Now rub your hands together.  Notice the texture, the warmth, the flexibility and the firmness.

You have a body.  God has designed a wonderful place for you to live in, for a season, and one day he will raise it from the dust and it will be remade in the likeness of Christ’s risen body (1 Jn. 3:2).  It won’t do to say you are a body, because that would be too limiting, but you certainly have one. And for all of the effects of the fall, in our sicknesses and aches, it is a good place to be. Job said, ‘Your hands shaped me and made me’ (Job 10:8);  Jeremiah heard, ‘“Before I formed you in the womb I knew you, before you were born I set you apart’ (Jer. 1:5); and of course, David said, ‘For you created my inmost being; you knit me together in my mother’s womb. I praise you because I am fearfully and wonderfully made; your works are wonderful, I know that full well. My frame was not hidden from you when I was made in the secret place, when I was woven together in the depths of the earth. Your eyes saw my unformed body; all the days ordained for me were written in your book before one of them came to be’ (Ps. 139:13-16).

God gave you a body.

That body has needs, and if we neglect them, then we are not being good stewards.  Robert Murray M’Cheyne was a passionate pastor, writer, evangelist and preacher in Scotland during the early 1800’s, and he worked ferociously hard in his church of over a thousand members. He produced a bible reading scheme for them which is still widely used today, and has kept me going since undergraduate days.  He’s the kind of man many a young pastor or planter would have as a hero.

He died aged 29. His simple, sober reflection on his health was this: “God gave me a message to deliver and a horse to ride.
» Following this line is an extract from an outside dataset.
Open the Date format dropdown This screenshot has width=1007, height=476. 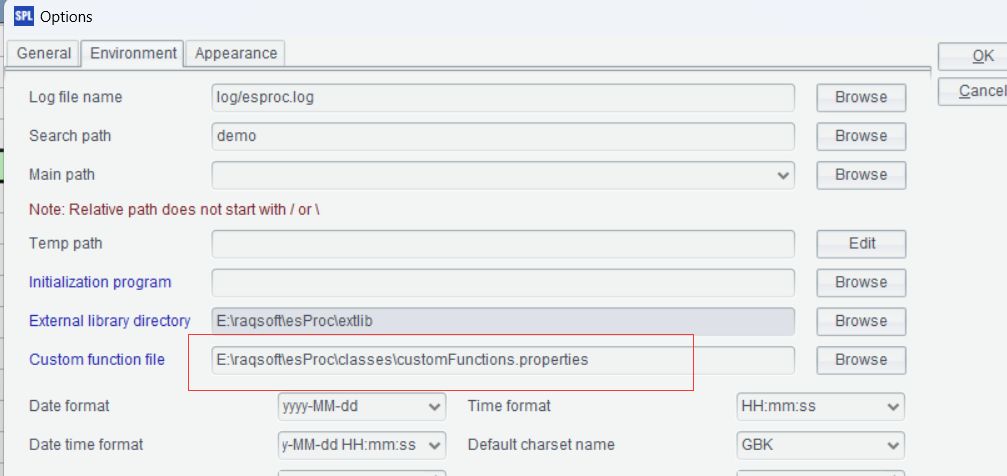click(x=435, y=406)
Alas, I have killed the horse and now I cannot deliver the message.”

So what do our bodies need, so that we can keep going for the long haul? The bible gives us four needs, and the dangers that lie on either side of them.  Here’s the first:

We need energy.  Food, oxygen, and sunshine are quite literally vital for us.  And they come with other blessings too: Food becomes better when shared in company (Acts 2:46); air and sunshine get us out into the open, away from our desks. Spurgeon, in his famous lecture on ‘The Minister’s fainting fits’, wrote of the pastor tempted to ‘make his study a prison and his books the warders of a gaol, while nature lies outside his window calling him to health and beckoning him to joy. He who forgets the humming of the bees among the heather, the cooing of the wood-pigeons in the forest, the song of birds in the woods, the rippling of rills among the rushes, and the sighing of the wind among the pines, needs not wonder if his heart forgets to sing and his soul grows heavy. A day’s breathing of fresh air upon the hills, or a few hours, ramble in the beech woods? Umbrageous calm, would sweep the cobwebs out of the brain of scores of our toiling ministers who are now but half alive. A mouthful of sea air, or a stiff walk in the wind’s face, would not give grace to the soul, but it would yield oxygen to the body, which is next best’
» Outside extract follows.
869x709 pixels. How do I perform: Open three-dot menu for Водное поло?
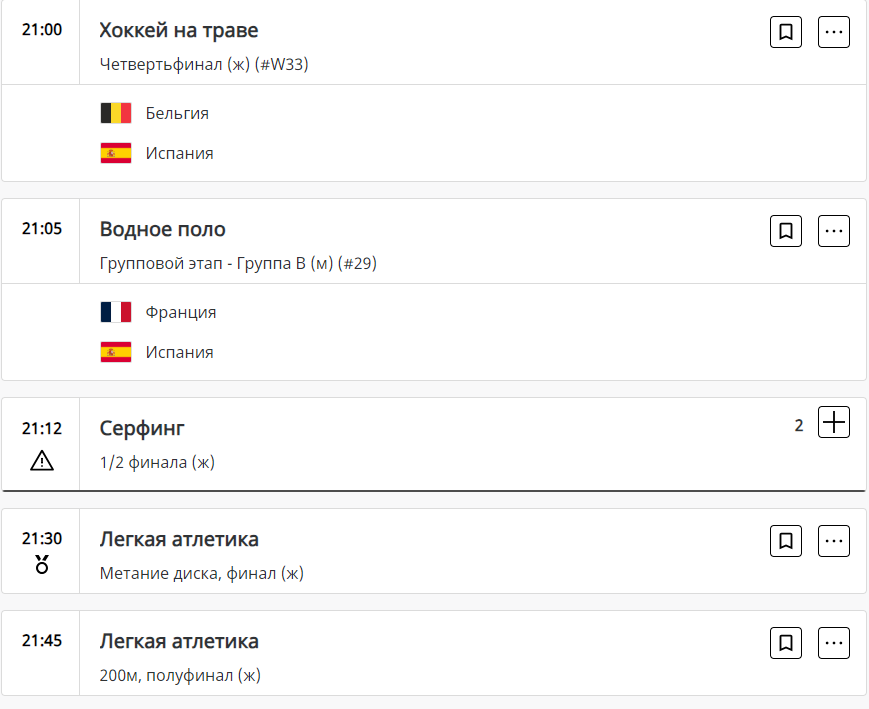834,231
The Bible warns us about over-eating and comfort foods.  Many a Christian has come home after a hard meeting late at night, and turned to a tub of ice-cream, a packet of biscuits or a stiff whisky.  But, as Proverbs says, ‘Do not join those who drink too much wine or gorge themselves on meat, for drunkards and gluttons become poor, and drowsiness clothes them in rags.’ (Prov. 23:21) In other words, Proverbs knew all about energy spikes, energy drops, and the high cost of luxury foods.

Which also means that we eat thoughtfully. (I say ‘we’ – you and I are painfully aware as we read this that there are people, Christians, pastors, who will go to bed tonight painfully hungry – that’s an issue for another post).  By thoughtfully, I mean being aware that eating pasta and bread at lunchtime will make you sleepy in the afternoon.  Smaller, frequent meals are healthier than large, occasional ones.  Cans of soft drink can make you twitchy, stressed, and hyper.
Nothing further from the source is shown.